Written instruction
Retype the stretch of entries from the line containing "Summer (731, 60)" through the line containing "evidence (248, 1065)", character for character, and output only those lines.

Provided records
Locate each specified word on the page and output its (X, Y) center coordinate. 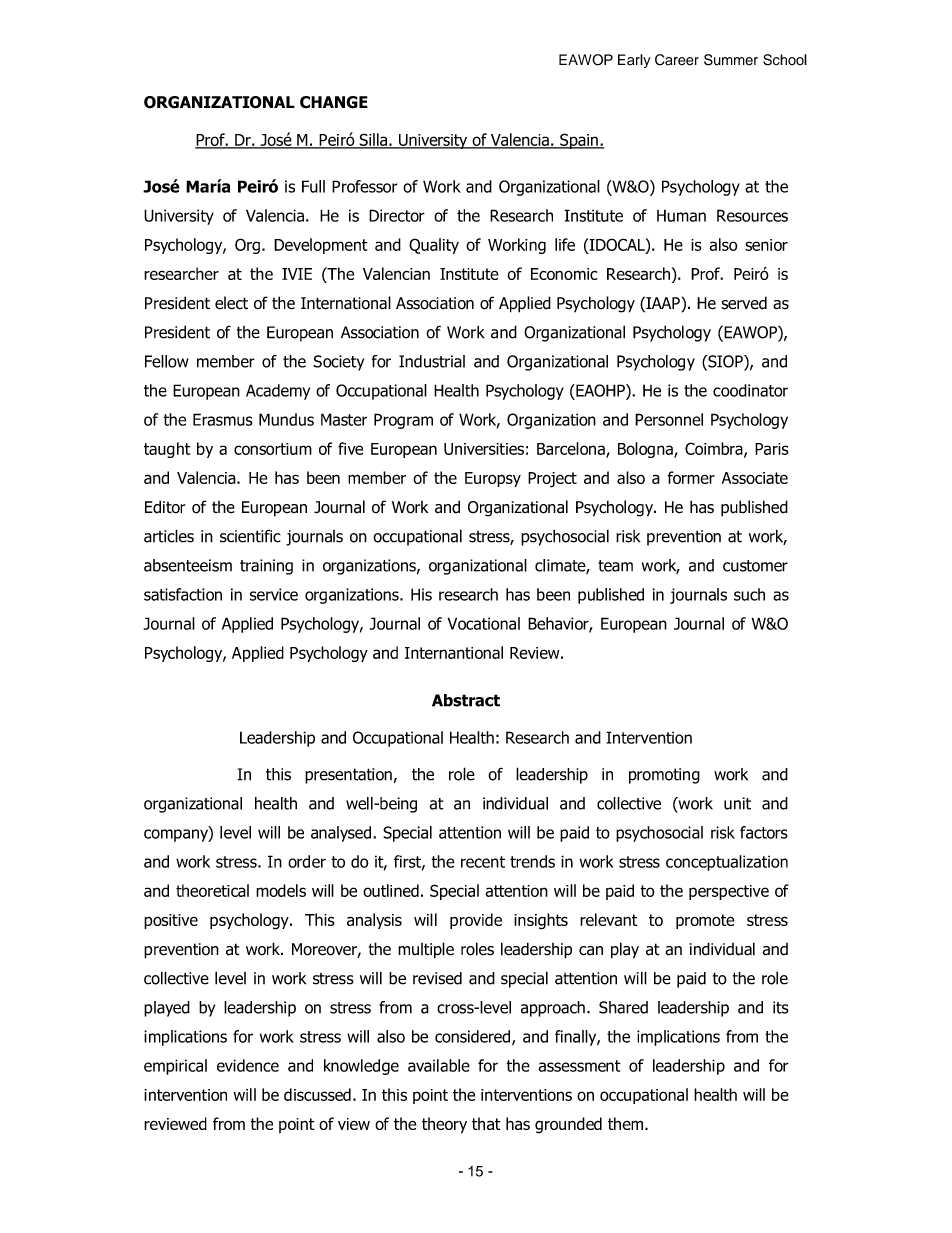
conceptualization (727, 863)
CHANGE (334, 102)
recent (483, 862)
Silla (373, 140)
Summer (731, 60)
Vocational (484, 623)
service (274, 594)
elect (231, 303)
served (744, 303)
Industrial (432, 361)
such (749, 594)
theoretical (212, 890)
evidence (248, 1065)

...

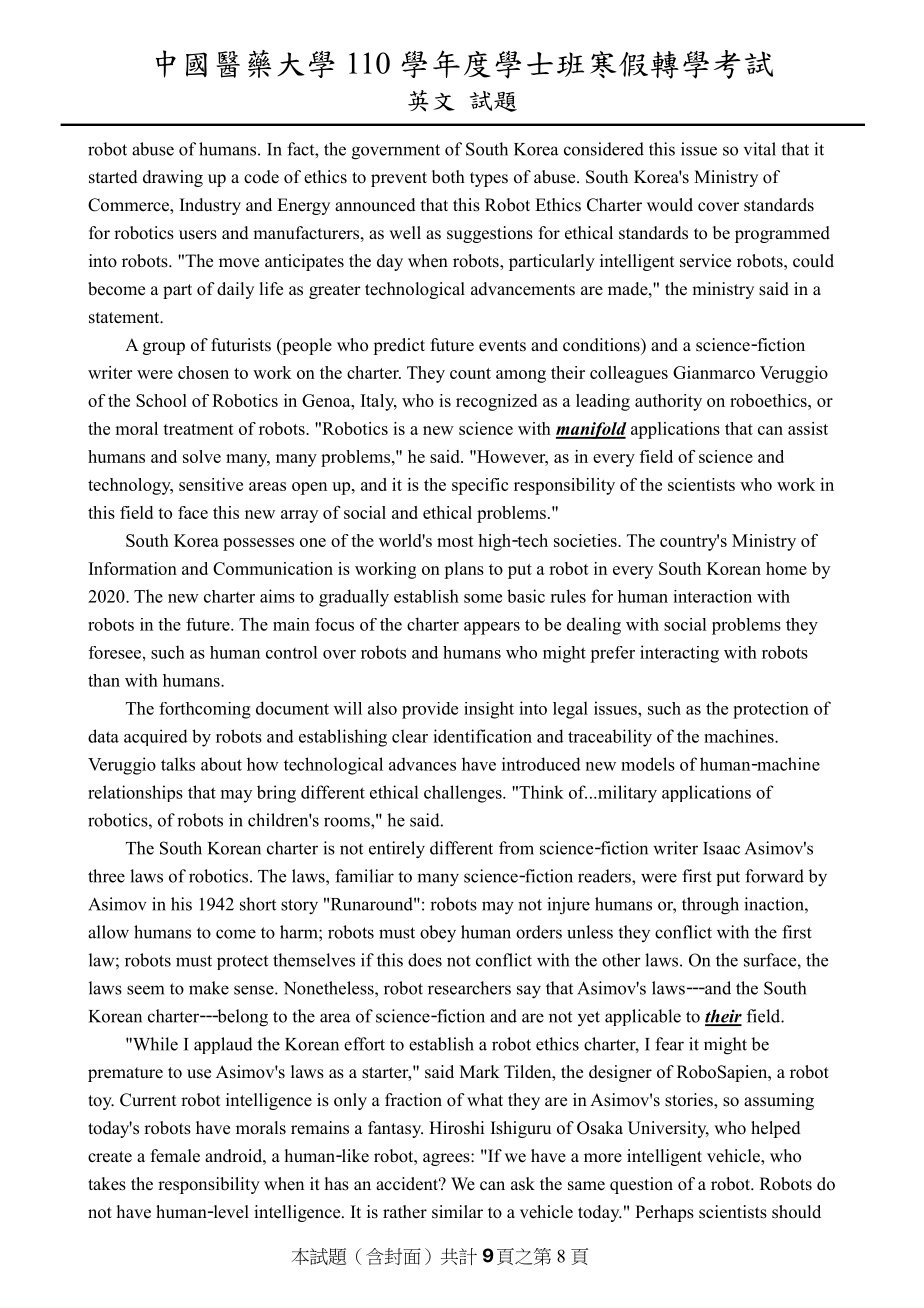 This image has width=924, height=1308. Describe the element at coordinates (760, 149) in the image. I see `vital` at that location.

Problem solution
Summer (731, 60)
Vocational (484, 623)
service (274, 594)
elect (231, 303)
served (744, 303)
Industrial (432, 361)
such (749, 594)
theoretical (212, 890)
evidence (248, 1065)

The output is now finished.